GOAL OF THE EXERCISE: Among the lines below, which ones contain the word "item"? Copy every such line.

RECORDS SHOWN:
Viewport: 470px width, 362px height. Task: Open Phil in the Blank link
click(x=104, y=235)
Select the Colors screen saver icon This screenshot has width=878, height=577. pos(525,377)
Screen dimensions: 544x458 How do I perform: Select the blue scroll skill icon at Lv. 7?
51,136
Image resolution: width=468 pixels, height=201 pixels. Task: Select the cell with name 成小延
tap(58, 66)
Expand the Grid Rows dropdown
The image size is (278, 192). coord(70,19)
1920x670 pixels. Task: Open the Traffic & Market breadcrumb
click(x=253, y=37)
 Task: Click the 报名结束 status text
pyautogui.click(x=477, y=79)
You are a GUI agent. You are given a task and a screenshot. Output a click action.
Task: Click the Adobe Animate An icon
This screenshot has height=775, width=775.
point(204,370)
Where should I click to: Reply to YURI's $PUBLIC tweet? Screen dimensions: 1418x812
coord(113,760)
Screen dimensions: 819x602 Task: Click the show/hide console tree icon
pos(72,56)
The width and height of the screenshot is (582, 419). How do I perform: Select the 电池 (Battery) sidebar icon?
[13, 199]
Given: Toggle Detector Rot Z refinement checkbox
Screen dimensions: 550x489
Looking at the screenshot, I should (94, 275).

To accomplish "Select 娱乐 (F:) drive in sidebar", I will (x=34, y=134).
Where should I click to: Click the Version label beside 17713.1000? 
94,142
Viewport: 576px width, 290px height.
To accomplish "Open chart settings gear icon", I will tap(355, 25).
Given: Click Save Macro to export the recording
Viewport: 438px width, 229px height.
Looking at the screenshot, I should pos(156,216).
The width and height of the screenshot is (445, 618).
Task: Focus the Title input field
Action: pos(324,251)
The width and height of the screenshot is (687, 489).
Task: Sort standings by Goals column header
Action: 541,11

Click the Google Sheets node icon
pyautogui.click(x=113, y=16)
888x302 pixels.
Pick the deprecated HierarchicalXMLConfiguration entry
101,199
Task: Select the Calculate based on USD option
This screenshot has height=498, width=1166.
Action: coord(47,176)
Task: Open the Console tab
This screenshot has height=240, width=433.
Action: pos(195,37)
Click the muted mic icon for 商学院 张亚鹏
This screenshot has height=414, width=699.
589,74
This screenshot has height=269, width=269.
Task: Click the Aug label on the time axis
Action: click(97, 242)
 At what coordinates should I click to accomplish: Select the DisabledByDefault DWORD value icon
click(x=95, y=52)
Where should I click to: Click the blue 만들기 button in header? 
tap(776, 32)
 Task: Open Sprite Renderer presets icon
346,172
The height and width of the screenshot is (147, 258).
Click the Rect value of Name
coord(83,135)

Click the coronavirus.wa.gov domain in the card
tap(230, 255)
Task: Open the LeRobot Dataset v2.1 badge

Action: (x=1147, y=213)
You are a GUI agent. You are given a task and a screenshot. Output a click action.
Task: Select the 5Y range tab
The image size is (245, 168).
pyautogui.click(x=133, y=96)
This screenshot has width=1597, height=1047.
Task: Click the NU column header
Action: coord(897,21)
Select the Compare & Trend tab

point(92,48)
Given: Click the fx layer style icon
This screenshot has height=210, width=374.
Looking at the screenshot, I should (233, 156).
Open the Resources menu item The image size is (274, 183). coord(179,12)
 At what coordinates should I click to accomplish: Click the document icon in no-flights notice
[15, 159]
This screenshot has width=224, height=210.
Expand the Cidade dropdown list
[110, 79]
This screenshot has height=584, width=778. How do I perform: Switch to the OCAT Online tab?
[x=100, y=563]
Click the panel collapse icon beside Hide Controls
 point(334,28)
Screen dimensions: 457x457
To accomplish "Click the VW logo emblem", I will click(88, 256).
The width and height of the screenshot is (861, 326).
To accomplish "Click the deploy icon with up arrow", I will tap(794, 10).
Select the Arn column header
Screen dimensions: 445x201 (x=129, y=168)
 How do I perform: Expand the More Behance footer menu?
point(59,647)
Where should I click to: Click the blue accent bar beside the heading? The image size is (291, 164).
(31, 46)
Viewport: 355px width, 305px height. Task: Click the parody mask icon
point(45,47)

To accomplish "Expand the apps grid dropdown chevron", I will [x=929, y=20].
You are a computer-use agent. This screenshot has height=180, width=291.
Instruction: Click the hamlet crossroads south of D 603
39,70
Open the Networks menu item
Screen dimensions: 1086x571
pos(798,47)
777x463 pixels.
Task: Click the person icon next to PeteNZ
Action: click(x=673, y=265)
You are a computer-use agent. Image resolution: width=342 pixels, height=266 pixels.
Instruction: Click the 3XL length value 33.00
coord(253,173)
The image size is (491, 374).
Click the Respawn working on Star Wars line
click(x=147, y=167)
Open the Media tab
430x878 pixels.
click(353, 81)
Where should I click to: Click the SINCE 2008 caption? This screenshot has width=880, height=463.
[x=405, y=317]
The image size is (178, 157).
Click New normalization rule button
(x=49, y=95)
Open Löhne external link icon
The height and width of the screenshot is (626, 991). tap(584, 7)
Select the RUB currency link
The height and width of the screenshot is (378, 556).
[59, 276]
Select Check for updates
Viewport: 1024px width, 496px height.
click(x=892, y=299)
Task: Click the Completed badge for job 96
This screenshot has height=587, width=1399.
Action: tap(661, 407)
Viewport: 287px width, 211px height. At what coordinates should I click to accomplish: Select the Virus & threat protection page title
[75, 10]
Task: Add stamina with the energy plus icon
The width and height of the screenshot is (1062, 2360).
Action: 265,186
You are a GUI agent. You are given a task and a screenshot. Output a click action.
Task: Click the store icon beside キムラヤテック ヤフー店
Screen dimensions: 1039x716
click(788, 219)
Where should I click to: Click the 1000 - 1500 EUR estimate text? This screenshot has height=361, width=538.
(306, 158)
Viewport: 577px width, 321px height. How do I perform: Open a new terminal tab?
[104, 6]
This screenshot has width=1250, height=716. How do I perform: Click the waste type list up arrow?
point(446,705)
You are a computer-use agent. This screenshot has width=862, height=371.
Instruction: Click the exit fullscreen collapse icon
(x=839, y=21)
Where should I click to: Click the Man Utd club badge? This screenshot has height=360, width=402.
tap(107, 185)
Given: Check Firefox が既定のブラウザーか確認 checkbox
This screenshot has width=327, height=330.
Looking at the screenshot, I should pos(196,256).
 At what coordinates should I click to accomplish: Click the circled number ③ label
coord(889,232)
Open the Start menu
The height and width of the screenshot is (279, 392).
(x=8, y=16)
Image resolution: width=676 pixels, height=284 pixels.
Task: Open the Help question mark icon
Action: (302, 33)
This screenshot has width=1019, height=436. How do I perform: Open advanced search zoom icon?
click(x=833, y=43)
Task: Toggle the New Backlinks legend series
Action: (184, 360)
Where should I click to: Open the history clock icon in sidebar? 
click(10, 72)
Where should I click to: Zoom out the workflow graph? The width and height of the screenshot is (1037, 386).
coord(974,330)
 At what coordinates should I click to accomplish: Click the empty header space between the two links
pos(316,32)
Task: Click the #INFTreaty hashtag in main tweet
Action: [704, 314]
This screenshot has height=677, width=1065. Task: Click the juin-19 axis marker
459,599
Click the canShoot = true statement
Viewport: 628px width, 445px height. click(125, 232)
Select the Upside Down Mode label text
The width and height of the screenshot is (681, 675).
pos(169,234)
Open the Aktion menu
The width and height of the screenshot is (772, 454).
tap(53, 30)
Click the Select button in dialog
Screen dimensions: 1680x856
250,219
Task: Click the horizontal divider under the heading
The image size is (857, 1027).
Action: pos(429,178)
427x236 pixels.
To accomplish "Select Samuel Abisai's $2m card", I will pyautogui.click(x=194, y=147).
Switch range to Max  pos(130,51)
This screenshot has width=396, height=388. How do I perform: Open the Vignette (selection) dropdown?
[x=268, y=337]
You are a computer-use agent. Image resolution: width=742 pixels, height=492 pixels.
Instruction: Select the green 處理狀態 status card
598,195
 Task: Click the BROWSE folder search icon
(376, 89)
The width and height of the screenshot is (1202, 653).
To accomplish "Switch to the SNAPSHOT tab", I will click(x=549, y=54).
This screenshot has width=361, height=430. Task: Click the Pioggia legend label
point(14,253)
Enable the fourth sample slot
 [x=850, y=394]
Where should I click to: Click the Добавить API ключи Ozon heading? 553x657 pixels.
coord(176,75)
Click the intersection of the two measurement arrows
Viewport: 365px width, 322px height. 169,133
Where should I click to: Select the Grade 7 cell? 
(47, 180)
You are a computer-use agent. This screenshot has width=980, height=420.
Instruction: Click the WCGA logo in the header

OUTPUT:
Open the Resources menu item The image size is (274, 183). coord(179,12)
Open the Networks menu item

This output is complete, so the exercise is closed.